Sparse polynomial interpolation without and with errors

Series
School of Mathematics Colloquium
Time
Thursday, March 16, 2017 - 16:05 for 1 hour (actually 50 minutes)
Location
Skiles 006
Speaker
Erich KaltofenNorth Carolina State University
We present algorithms for performing sparse univariate polynomial interpolation with errors in the evaluations of the polynomial. Our interpolation algorithms use as a substep an algorithm that originally is by R. Prony from the French Revolution (Year III, 1795) for interpolating exponential sums and which is rediscovered to decode digital error correcting BCH codes over finite fields (1960). Since Prony's algorithm is quite simple, we will give a complete description, as an alternative for Lagrange/Newton interpolation for sparse polynomials. When very few errors in the evaluations are permitted, multiple sparse interpolants are possible over finite fields or the complex numbers, but not over the real numbers. The problem is then a simple example of list-decoding in the sense of Guruswami-Sudan. Finally, we present a connection to the Erdoes-Turan Conjecture (Szemeredi's Theorem). This is joint work with Clement Pernet, Univ. Grenoble.

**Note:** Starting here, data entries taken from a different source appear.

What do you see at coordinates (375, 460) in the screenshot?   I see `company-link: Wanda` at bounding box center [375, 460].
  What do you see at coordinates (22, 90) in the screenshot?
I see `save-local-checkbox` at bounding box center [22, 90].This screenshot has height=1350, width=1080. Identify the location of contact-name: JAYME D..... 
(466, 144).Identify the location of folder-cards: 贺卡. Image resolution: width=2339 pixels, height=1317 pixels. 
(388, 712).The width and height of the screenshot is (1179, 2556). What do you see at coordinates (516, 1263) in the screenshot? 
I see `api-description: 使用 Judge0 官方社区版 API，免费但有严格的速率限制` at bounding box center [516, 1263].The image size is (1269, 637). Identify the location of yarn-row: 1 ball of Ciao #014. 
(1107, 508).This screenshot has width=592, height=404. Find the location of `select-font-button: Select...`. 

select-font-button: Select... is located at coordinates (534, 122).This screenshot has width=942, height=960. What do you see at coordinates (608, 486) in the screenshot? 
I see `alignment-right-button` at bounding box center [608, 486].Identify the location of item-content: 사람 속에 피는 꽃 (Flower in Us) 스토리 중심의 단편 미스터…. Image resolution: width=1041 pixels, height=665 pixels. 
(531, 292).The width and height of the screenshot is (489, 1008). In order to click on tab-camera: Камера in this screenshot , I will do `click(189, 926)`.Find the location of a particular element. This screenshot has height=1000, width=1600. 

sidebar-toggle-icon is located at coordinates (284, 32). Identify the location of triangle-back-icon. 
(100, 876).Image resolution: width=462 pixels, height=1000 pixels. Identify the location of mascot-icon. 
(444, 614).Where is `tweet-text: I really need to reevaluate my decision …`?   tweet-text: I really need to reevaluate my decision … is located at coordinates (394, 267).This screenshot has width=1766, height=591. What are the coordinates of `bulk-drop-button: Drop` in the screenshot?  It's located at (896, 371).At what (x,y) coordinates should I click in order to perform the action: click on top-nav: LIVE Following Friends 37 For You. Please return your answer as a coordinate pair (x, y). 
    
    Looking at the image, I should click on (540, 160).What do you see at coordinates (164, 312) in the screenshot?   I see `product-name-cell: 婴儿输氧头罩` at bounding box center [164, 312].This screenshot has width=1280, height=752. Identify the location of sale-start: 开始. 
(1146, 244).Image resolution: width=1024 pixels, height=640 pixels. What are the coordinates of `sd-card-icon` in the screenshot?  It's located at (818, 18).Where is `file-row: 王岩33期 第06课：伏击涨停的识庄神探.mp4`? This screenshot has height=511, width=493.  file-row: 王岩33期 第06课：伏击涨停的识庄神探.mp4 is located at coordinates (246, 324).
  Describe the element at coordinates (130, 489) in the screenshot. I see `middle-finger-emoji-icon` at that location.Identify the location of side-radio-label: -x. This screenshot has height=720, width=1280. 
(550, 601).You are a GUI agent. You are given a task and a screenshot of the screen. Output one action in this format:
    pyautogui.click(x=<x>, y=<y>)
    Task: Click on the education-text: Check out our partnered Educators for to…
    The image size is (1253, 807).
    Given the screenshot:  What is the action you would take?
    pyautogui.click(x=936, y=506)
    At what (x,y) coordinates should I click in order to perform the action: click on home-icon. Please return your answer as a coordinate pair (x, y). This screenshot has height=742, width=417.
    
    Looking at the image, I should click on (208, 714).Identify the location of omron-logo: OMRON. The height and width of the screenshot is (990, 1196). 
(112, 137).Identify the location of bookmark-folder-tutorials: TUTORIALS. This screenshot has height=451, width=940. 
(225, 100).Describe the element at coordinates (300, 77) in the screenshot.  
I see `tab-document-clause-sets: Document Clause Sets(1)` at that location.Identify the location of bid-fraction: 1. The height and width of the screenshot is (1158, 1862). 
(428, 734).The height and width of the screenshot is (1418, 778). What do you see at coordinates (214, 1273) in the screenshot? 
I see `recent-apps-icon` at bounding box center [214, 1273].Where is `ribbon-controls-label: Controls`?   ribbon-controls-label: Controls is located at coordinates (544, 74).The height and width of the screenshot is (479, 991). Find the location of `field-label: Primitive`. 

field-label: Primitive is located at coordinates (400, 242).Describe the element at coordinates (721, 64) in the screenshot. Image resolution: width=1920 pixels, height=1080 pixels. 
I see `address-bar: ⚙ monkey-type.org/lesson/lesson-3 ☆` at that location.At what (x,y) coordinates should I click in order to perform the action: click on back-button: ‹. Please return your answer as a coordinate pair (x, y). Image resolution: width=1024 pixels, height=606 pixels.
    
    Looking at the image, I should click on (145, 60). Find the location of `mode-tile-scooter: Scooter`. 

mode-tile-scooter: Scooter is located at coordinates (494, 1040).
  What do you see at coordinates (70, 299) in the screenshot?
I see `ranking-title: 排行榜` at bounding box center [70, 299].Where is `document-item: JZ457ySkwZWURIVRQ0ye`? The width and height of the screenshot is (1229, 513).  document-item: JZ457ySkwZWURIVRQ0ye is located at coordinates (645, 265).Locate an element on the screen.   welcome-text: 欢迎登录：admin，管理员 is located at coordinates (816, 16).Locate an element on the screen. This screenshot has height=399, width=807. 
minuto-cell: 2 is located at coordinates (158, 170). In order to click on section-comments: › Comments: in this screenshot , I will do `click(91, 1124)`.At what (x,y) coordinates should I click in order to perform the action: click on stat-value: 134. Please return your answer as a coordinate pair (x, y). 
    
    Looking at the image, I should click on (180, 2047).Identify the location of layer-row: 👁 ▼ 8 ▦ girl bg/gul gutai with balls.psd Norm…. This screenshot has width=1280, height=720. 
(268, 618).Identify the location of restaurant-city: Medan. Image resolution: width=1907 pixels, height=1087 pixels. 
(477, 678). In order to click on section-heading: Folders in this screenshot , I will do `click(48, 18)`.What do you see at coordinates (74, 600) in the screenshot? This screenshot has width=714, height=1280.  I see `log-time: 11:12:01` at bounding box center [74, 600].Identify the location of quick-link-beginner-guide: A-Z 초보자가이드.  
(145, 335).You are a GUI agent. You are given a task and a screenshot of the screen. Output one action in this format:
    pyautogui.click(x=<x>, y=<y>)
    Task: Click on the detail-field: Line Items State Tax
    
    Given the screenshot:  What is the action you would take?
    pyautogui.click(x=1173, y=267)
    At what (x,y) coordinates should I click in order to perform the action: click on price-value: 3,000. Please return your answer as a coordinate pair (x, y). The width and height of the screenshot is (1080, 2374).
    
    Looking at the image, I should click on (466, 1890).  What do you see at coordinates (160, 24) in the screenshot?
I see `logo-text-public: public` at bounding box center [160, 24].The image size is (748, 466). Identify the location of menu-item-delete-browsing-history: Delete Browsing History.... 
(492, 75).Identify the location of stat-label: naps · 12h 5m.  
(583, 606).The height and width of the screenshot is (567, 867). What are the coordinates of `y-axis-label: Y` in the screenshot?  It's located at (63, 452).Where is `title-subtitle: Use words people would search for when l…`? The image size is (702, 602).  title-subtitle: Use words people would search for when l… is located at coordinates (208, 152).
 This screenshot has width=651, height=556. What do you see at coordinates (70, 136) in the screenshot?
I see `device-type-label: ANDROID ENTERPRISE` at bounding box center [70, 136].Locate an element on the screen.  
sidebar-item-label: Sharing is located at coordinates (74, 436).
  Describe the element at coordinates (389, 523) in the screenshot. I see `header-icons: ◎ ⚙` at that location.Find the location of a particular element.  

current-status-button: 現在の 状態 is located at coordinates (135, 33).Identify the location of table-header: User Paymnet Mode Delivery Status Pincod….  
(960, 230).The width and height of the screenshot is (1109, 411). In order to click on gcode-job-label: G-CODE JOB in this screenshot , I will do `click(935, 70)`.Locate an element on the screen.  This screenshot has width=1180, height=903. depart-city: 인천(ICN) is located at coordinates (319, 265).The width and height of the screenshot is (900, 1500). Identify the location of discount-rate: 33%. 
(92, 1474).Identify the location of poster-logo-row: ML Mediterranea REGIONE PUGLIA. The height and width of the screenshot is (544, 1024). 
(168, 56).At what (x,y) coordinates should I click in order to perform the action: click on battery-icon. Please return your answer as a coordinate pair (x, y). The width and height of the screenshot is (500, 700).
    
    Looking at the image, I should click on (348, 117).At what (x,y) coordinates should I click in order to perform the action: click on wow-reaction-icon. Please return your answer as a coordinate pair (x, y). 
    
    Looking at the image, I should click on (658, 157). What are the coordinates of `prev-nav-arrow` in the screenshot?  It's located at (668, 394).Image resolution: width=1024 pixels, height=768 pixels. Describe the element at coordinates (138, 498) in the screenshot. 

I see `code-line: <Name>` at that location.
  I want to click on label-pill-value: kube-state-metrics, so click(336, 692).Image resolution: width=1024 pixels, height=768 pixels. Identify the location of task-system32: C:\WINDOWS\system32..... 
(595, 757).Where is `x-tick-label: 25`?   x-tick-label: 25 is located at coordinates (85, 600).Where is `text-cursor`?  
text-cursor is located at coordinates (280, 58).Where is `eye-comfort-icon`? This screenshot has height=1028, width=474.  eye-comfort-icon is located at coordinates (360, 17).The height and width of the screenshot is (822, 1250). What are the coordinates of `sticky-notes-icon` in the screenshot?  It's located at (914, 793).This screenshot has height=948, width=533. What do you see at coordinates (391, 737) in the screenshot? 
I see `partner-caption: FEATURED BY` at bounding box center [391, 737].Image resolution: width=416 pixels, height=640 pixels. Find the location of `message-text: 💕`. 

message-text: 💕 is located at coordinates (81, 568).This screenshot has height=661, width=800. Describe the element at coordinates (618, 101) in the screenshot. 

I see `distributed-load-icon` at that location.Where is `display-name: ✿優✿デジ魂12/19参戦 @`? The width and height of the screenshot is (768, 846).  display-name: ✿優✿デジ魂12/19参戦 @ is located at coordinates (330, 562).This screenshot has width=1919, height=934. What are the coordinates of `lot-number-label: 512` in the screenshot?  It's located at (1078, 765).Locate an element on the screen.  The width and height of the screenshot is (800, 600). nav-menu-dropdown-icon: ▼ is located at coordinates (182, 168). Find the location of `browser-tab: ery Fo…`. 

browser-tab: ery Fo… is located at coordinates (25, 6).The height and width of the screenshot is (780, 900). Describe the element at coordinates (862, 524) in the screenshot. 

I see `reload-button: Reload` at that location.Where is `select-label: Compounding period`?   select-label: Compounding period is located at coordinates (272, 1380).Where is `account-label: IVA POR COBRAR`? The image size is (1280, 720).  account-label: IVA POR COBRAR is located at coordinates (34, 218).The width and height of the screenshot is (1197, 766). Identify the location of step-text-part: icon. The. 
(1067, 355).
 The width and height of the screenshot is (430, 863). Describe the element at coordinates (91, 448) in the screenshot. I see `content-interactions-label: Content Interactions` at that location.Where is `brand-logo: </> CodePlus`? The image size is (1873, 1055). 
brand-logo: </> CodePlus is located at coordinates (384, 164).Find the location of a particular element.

Tropical geometry of algebraic curves

Series
School of Mathematics Colloquium
Time
Thursday, March 2, 2017 - 11:05 for 1 hour (actually 50 minutes)
Location
Skiles 006
Speaker
Sam PayneYale University
The piecewise linear objects appearing in tropical geometry are shadows, or skeletons, of nonarchimedean analytic spaces, in the sense of Berkovich, and often capture enough essential information about those spaces to resolve interesting questions about classical algebraic varieties. I will give an overview of tropical geometry as it relates to the study of algebraic curves, touching on applications to moduli spaces.